> **WORK ITEM**
Turn everything from the start of the lines down to the one containing "center [824, 702]." into a numbered list, skipping blank lines and leaving out the pictures.

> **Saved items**
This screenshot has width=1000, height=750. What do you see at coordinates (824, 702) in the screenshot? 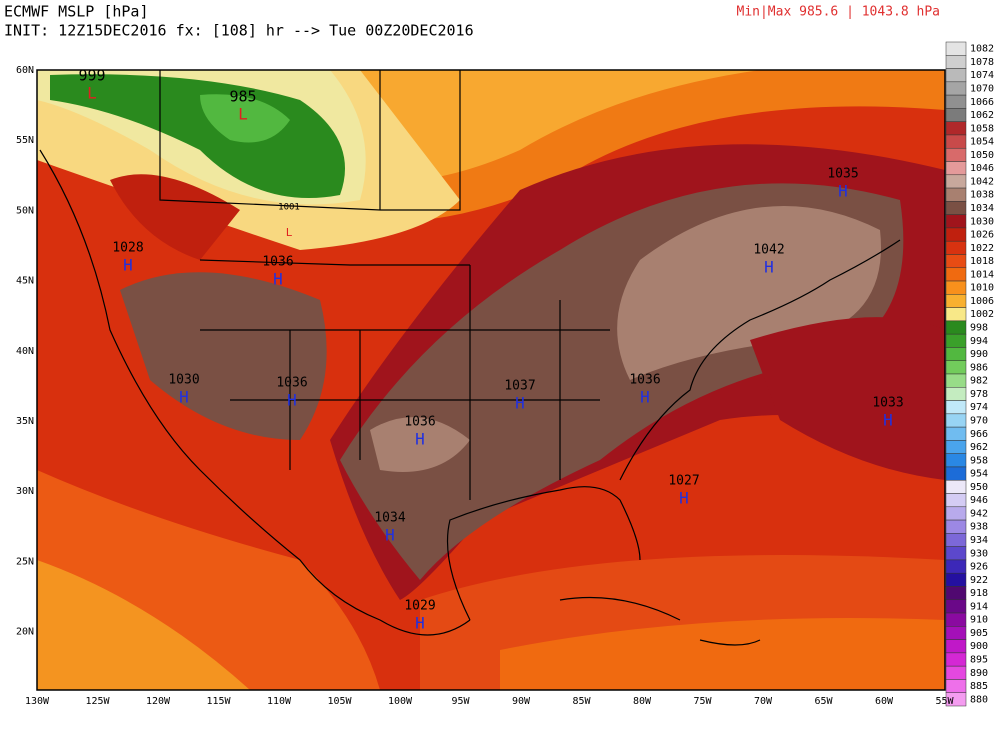
I see `lon-label: 65W` at bounding box center [824, 702].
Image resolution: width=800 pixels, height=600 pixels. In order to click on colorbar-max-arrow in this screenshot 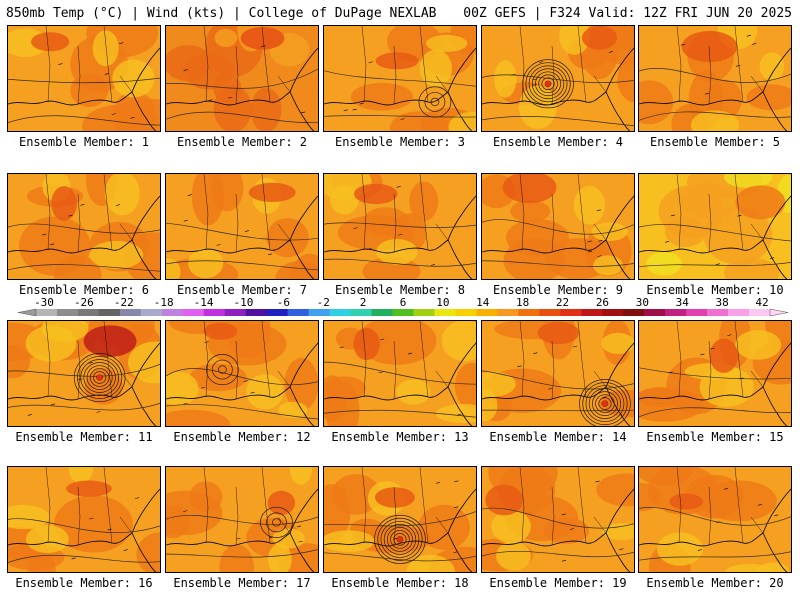, I will do `click(779, 312)`.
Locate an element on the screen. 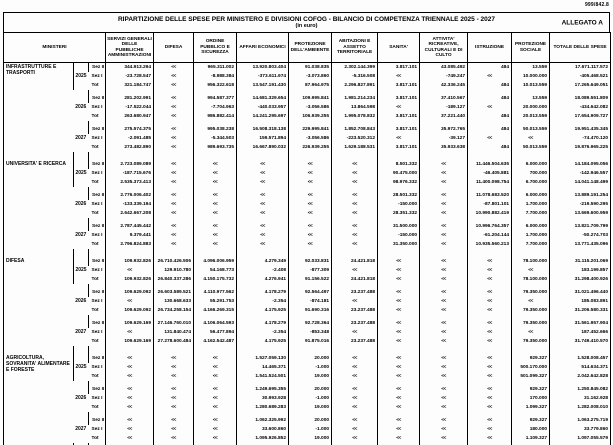  value-cell: -2.354 is located at coordinates (262, 302).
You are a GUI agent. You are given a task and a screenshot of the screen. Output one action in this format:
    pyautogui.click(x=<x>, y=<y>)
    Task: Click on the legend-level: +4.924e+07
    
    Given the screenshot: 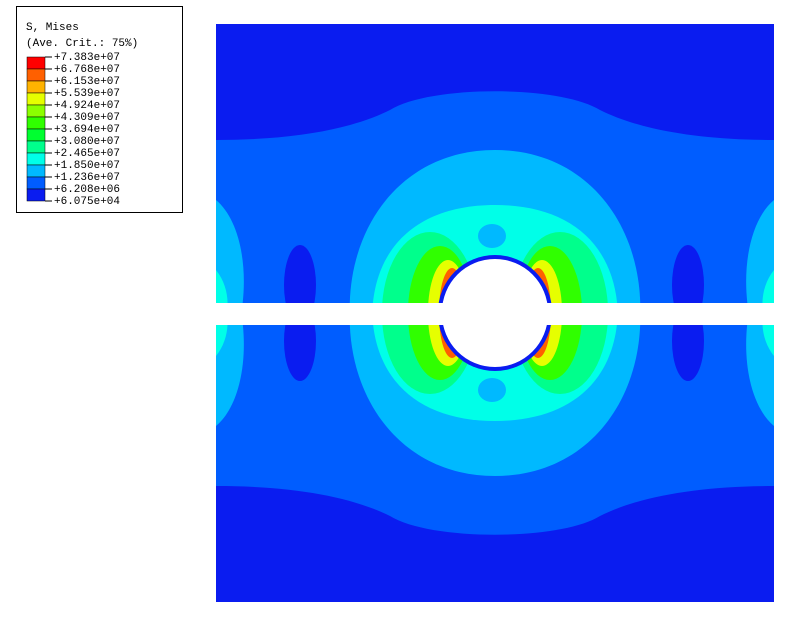 What is the action you would take?
    pyautogui.click(x=87, y=106)
    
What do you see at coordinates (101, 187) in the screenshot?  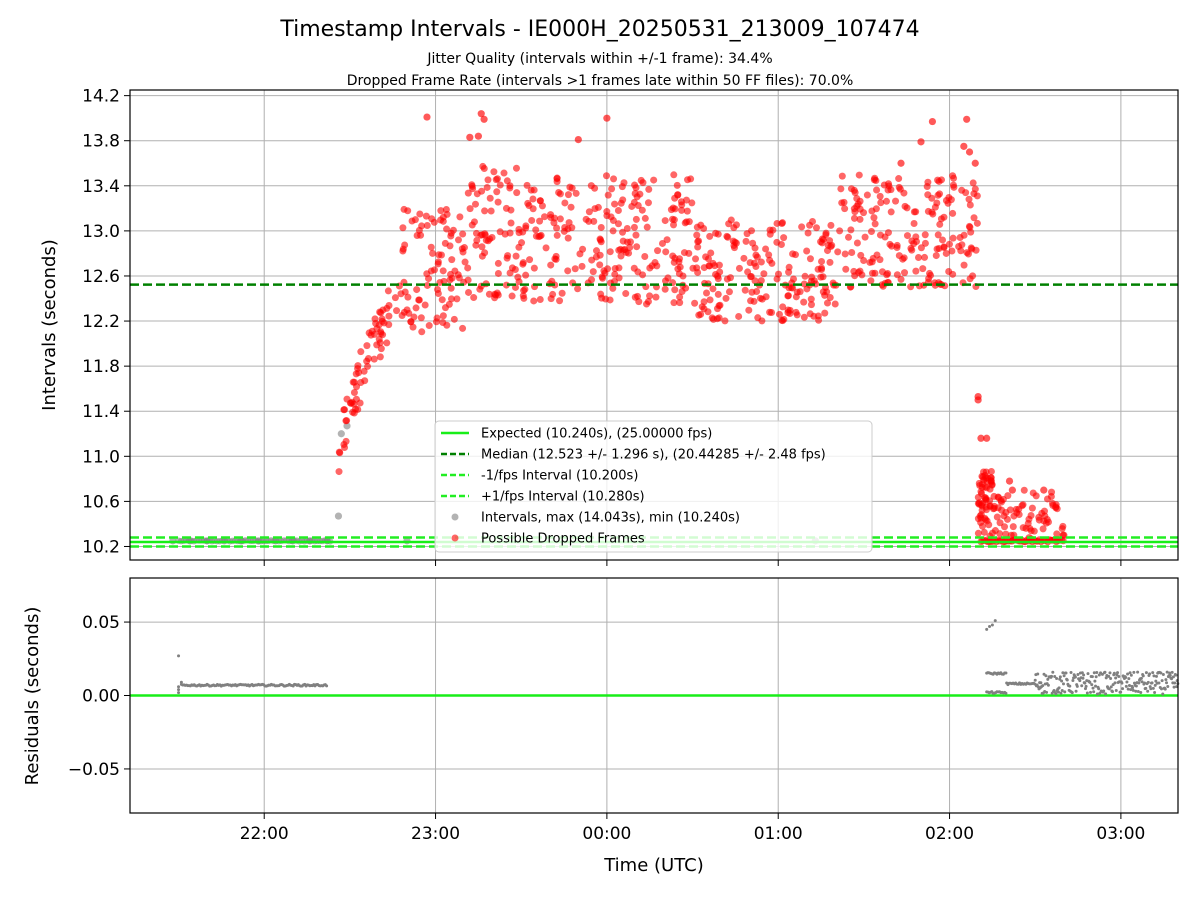 I see `intervals-y-tick-label: 13.4` at bounding box center [101, 187].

> **SOLUTION TO THIS PROBLEM**
1. This screenshot has width=1000, height=750. What do you see at coordinates (824, 702) in the screenshot? 
2. I see `lon-label: 65W` at bounding box center [824, 702].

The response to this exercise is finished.